**Provided information**

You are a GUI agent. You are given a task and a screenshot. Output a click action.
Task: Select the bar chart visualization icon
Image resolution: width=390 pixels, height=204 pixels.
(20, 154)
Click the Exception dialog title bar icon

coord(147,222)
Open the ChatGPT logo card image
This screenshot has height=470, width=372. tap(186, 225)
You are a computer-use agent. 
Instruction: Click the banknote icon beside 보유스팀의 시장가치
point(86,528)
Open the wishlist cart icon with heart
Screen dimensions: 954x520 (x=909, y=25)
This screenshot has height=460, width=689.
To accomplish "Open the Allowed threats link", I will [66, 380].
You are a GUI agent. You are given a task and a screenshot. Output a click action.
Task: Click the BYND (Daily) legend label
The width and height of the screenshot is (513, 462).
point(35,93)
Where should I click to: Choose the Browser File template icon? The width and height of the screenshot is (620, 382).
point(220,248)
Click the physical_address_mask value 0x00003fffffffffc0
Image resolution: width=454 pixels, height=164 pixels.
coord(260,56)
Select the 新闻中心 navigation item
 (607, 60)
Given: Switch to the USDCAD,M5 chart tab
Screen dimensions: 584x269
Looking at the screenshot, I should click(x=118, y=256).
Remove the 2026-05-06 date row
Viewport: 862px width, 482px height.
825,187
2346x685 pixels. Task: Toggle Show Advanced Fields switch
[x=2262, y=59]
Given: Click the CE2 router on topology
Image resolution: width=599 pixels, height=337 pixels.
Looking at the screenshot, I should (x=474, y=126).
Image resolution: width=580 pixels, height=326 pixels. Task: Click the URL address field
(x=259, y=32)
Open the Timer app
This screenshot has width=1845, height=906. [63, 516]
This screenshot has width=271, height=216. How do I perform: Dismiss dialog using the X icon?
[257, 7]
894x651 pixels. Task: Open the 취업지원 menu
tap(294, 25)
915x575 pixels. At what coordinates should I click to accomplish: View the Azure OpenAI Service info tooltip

**What you have to do**
Exact reproduction is required. Give the lines of the data from its first line through the line containing "Given: Switch to the USDCAD,M5 chart tab", and no others.

**Answer**
You are a GUI agent. You are given a task and a screenshot. Output a click action.
Task: Select the bar chart visualization icon
Image resolution: width=390 pixels, height=204 pixels.
(20, 154)
Click the Exception dialog title bar icon

coord(147,222)
Open the ChatGPT logo card image
This screenshot has height=470, width=372. tap(186, 225)
You are a computer-use agent. 
Instruction: Click the banknote icon beside 보유스팀의 시장가치
point(86,528)
Open the wishlist cart icon with heart
Screen dimensions: 954x520 (x=909, y=25)
This screenshot has height=460, width=689.
To accomplish "Open the Allowed threats link", I will [66, 380].
You are a GUI agent. You are given a task and a screenshot. Output a click action.
Task: Click the BYND (Daily) legend label
The width and height of the screenshot is (513, 462).
point(35,93)
Where should I click to: Choose the Browser File template icon? The width and height of the screenshot is (620, 382).
point(220,248)
Click the physical_address_mask value 0x00003fffffffffc0
Image resolution: width=454 pixels, height=164 pixels.
coord(260,56)
Select the 新闻中心 navigation item
 (607, 60)
Given: Switch to the USDCAD,M5 chart tab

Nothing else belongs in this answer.